On some processors, this is performed entirely in hardware; the MMU has to do additional memory references to load the required translations from the translation tables, but no other action is needed. In other processors, assistance from the operating system is needed; an exception is raised, and the operating system handles this exception by replacing one of the entries in the TLB with an entry from the primary translation table, and the instruction which made the original memory reference is restarted.

Protected memory

Hardware that supports virtual memory almost always supports memory protection mechanisms as well. The MMU may have the ability to vary its operation according to the type of memory reference (for read, write or execution), as well as the privilege mode of the CPU at the time the memory reference was made. This allows the operating system to protect its own code and data (such as the translation tables used for virtual memory) from corruption by an erroneous application program and to protect application programs from each other and (to some extent) from themselves (e.g. by preventing writes to areas of memory that contain code).

History

Before the development of the virtual memory technique, programmers in the 1940s and 1950s had to manage two-level storage (main memory or RAM, and secondary memory in the form of hard disks or earlier, magnetic drums) directly. For example, using overlaying techniques.

Virtual memory was developed in approximately 1959–1962, at the University of Manchester for the Atlas Computer, completed in 1962. However, Fritz-Rudolf Güntsch, one of Germany's pioneering computer scientists and later the developer of the Telefunken TR 440 mainframe, claims to have invented the concept in his doctoral dissertation Logischer Entwurf eines digitalen Rechengerätes mit mehreren asynchron laufenden Trommeln und automatischem Schnellspeicherbetrieb (Logic Concept of a Digital Computing Device with Multiple Asynchronous Drum Storage and Automatic Fast Memory Mode) in 1957.

In 1961, Burroughs released the B5000, the first commercial computer with virtual memory.

Like many technologies in the history of computing, virtual memory was not accepted without challenge. Before it could be regarded as a stable entity, many models, experiments, and theories had to be developed to overcome the numerous problems with virtual memory. Specialized hardware had to be developed that would take a "virtual" address and translate it into an actual physical address in memory (secondary or primary). Some worried that this process would be expensive, hard to build, and take too much processor power to do the address translation.

By 1969 the debate over virtual memory for commercial computers was ove. An IBM research team, lead by David Sayre, showed that the virtual memory overlay system worked consistently better than the best manual-controlled systems.

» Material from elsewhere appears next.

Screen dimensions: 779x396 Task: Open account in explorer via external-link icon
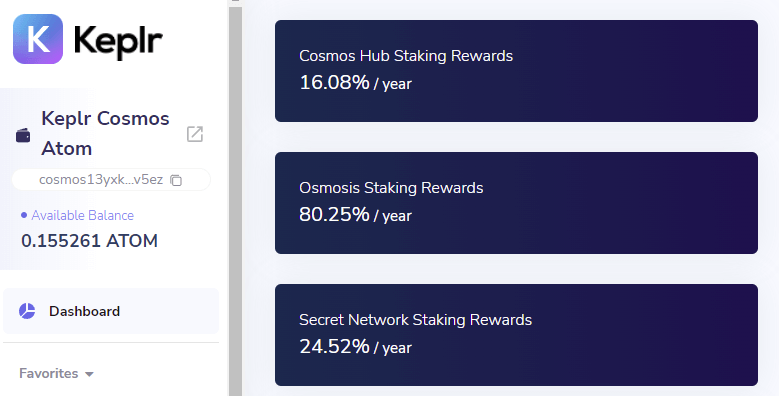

Possibly the first minicomputer to introduce virtual memory was the Norwegian NORD-1 minicomputer. During the 1970s, other minicomputer models such as VAX models running VMS implemented virtual memories.

Virtual memory was introduced to the x86 architecture with the protected mode of the Intel 80286 processor. At first it was done with segment swapping, which becomes inefficent as segments get larger. With the Intel 80386 comes support for paging, which lay under segmentation. The page fault exception could be chained with other exceptions without causing a double fault.

Windows example

Virtual memory has been a feature of Microsoft Windows since Windows 3.0 in 1990; it was done in an attempt to slash the system requirements for the operating system in response to the failures of Windows 1.0 and Windows 2.0. 386SPART.PAR or WIN386.SWP is a hidden file created by Windows 3.x for use as a virtual memory swap file. It is generally found in the root directory, but it may appear elsewhere (typically in the WINDOWS directory). Its size depends on how much swap space the system has set up under Control Panel - Enhanced under "Virtual Memory". If a user moves or deletes this file, Windows will blue screen the next time it is started with "The permanent swap file is corrupt" and will ask the user if he wants to delete the file (It asks this question whether or not the file exists).

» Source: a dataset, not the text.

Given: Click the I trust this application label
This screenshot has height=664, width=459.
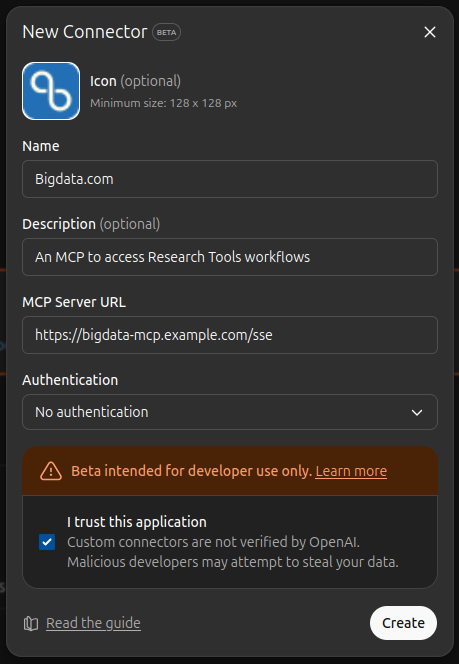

Windows 95 uses a similar file and the controls for it are located under Control Panel - System - Performance tab - Virtual Memory. Windows automatically sets the page file to start at 1.5× the size of physical memory, and expand up to 3× physical memory if necessary. If a user runs memory intensive applications on a low physical memory system, it is preferable to manually set these sizes to a value higher than default.

In NT-based versions of Windows (such as Windows 2000 and Windows XP), the swap file is named pagefile.sys. The default location of the page file is in the root directory of the partition where Windows is installed. Windows can be configured to use free space on any available drives for page files.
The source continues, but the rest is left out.